■ Task objective
Each line in the records below, from the one that contains "The width and height of the screenshot is (1280, 665)." to the one that contains "Toggle the blue", should be reproduced exactly, the first and last included.

START Data supplied

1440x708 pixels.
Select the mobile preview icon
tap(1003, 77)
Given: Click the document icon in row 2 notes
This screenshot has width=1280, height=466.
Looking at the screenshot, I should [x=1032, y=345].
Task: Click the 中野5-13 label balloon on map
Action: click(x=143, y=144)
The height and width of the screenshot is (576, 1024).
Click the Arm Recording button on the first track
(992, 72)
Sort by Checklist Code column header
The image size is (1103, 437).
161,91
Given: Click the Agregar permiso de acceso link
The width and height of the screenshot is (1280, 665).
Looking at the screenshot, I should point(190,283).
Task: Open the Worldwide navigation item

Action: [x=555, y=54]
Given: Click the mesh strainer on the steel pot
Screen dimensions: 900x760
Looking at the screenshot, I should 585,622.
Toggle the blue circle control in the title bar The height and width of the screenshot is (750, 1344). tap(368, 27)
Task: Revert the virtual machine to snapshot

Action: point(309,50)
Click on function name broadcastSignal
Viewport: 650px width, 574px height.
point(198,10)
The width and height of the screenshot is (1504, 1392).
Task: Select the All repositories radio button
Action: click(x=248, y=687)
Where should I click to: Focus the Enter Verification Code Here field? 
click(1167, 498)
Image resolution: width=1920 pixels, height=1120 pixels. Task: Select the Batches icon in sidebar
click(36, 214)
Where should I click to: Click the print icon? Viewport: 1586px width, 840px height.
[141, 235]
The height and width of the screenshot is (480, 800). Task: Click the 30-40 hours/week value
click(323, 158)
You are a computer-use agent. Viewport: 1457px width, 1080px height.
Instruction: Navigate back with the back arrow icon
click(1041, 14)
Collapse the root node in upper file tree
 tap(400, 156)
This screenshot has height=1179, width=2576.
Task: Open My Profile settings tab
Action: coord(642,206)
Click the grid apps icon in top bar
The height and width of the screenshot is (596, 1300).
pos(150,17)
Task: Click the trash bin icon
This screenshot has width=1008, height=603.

END Data supplied

■ Answer to this problem
The width and height of the screenshot is (1280, 665).
Looking at the screenshot, I should point(190,283).
Task: Open the Worldwide navigation item

Action: [x=555, y=54]
Given: Click the mesh strainer on the steel pot
Screen dimensions: 900x760
Looking at the screenshot, I should 585,622.
Toggle the blue circle control in the title bar The height and width of the screenshot is (750, 1344). tap(368, 27)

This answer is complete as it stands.